Say how many lines of the listing below include the word "width", with no other output.
(PROVIDED ENTRIES)
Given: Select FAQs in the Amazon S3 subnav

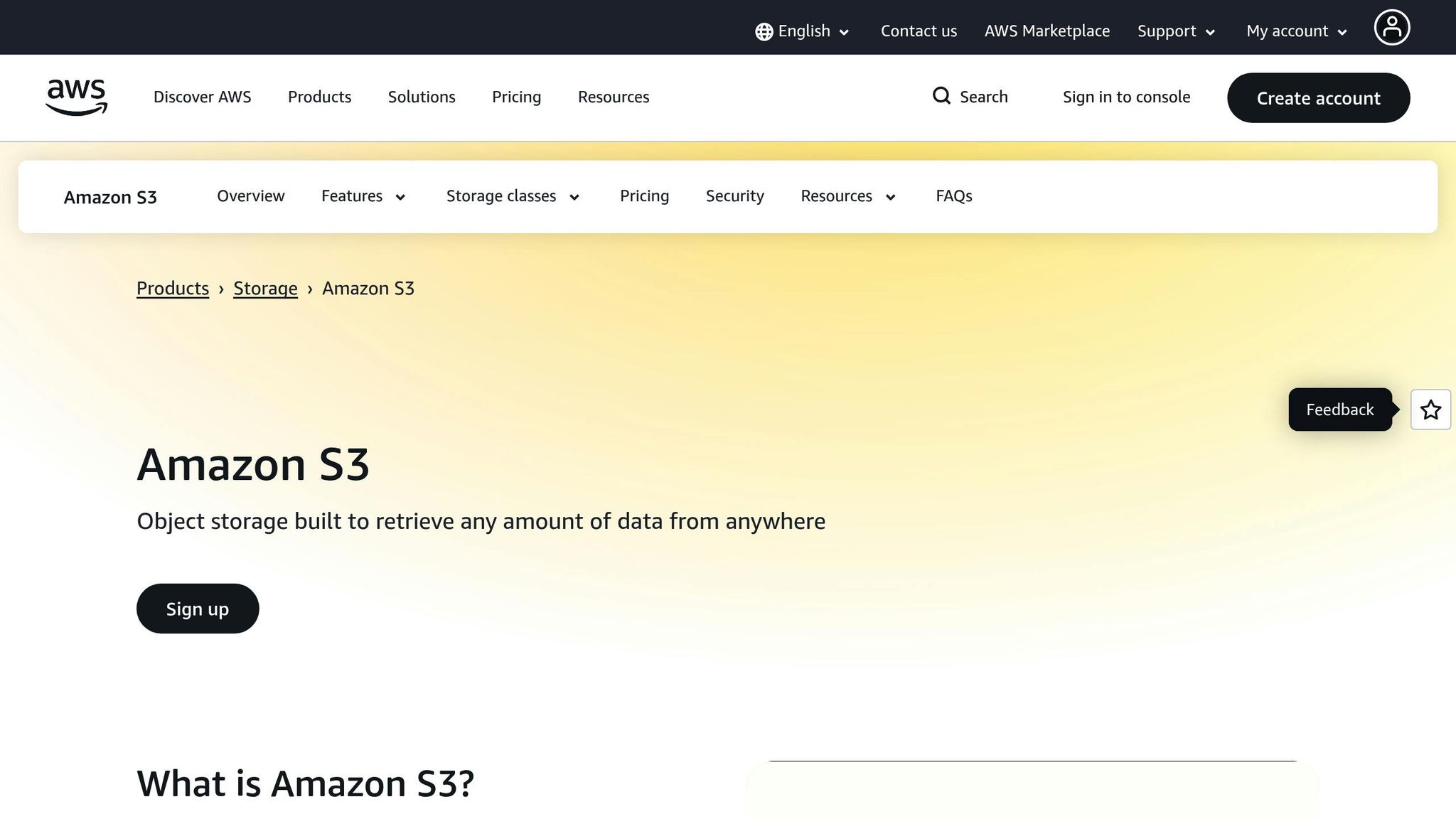Looking at the screenshot, I should pos(953,196).
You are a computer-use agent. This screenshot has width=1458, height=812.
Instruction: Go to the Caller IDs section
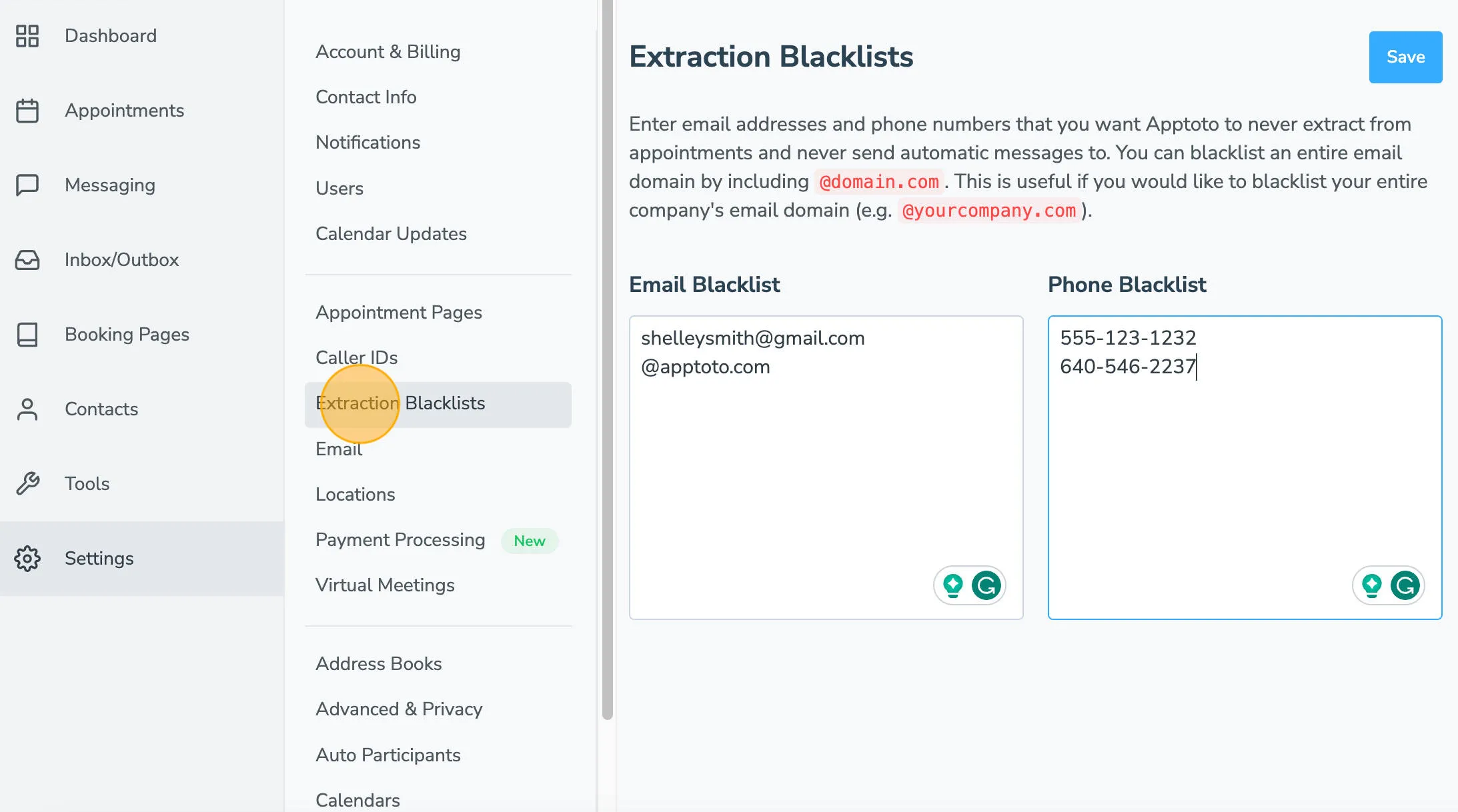357,357
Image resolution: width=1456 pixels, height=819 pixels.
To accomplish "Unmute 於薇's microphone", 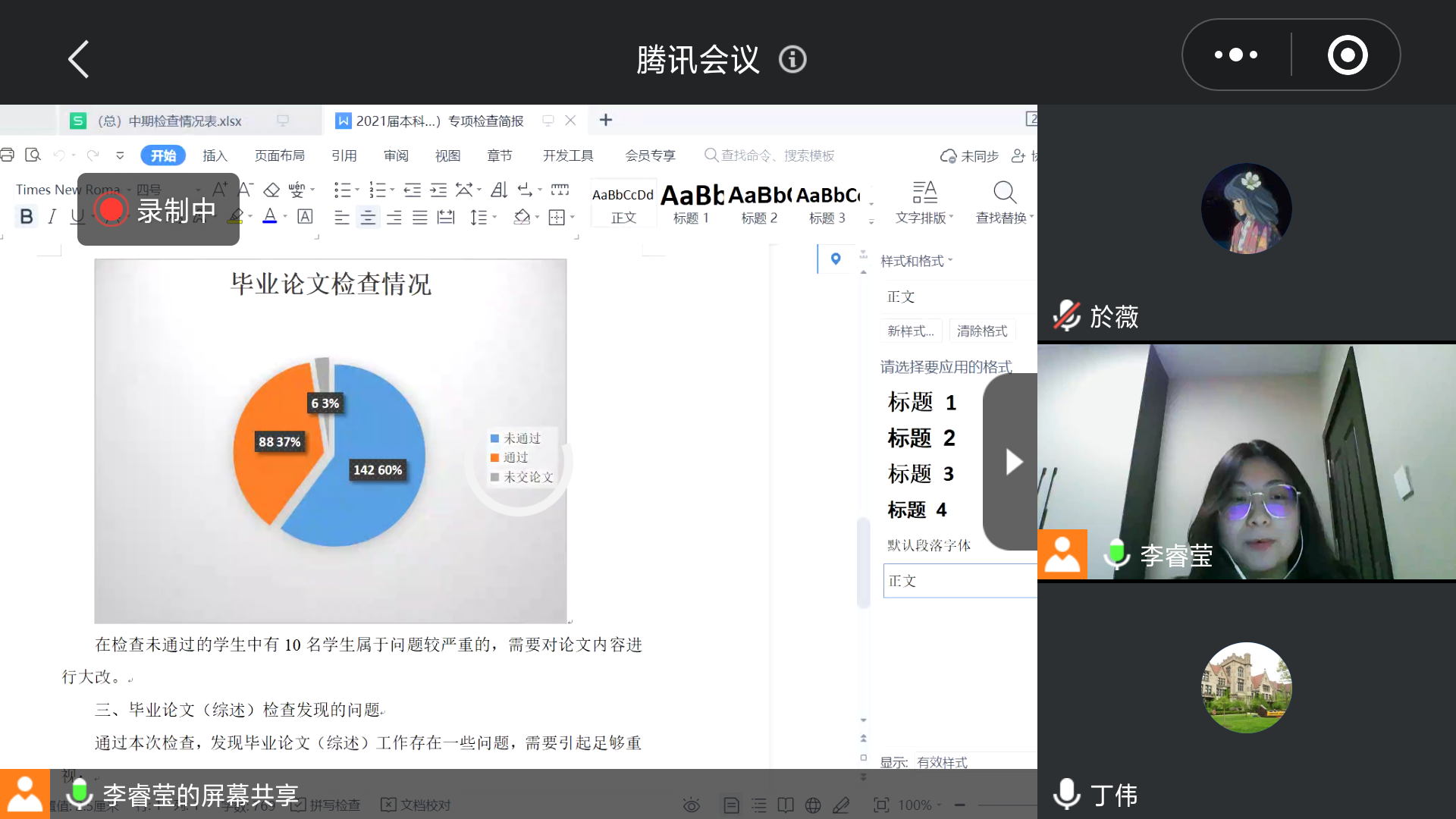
(End PROVIDED ENTRIES)
## RESPONSE BOX
2